Negli ultimi anni Eastwood sembra quasi volerci regalare una sua personale e caratteristica visione dell'America, quasi come se fossero piccoli tasselli di un mosaico. Una grande piccola "comedie umaine" a stelle e strisce, che comprende storie particolarmente significative e, soprattutto, di coraggio. Era questa la vicenda del capitano Sully, era questa la storia (quasi documentaristica) dei militari sul quel maledetto treno con tanto di terrorista a bordo. A suo modo anche "The Mule" (per quanto film anomalo, perché si caratterizzava soprattutto per una grande performance attoriale di Eastwood) per certi versi raccontava quell'America.
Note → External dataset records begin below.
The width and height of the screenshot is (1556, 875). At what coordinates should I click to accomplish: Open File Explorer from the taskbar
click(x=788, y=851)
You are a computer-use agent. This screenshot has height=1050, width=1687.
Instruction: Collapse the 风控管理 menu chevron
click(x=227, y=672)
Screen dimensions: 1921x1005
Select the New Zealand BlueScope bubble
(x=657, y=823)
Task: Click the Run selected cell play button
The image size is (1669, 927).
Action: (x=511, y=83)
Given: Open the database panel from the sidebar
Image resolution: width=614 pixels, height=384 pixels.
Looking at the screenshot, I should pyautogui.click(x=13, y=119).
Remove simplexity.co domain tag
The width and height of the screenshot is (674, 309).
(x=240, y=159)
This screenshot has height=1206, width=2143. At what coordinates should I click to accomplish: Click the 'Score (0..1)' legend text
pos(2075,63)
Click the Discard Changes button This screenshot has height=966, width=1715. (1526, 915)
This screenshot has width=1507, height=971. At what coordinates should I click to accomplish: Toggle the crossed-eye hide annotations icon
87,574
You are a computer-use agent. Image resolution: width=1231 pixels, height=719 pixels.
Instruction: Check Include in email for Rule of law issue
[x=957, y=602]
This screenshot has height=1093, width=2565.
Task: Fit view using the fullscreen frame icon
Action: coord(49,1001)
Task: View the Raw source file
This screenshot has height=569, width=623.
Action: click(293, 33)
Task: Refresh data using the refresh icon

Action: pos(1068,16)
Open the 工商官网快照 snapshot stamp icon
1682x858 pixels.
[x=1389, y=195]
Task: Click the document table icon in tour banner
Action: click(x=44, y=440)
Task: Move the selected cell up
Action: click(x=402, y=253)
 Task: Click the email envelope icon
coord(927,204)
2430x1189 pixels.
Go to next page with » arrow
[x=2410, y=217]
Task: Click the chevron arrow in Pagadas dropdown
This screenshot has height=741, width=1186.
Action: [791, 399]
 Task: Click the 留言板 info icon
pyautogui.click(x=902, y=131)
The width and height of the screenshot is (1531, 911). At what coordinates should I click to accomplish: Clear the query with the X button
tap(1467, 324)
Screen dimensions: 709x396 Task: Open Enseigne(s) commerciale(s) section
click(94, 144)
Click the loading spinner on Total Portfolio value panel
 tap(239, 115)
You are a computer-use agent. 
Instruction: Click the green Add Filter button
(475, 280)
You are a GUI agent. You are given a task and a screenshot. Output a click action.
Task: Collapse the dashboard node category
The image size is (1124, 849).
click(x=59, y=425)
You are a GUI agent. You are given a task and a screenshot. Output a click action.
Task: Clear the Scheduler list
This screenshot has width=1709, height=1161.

Il nuovo film del regista "Richard Jewell" (in sala dal 16 gennaio) si inserisce pienamente in questo solco, attraverso la storia di un uomo qualunque, in bilico tra l'eroismo ed il male.
Richard Jewell (Paul Walter Hauser) è un dipendente della compagnia telefonica AT&T, che per puro caso si trova al posto giusto nel momento sbagliato: durante le Olimpiadi di Atlanta del 1996, sventa un attentato terroristico.
Ma lo sventa veramente?
E' il quesito del film, che più che dell'uomo ci parla del caso giudiziario.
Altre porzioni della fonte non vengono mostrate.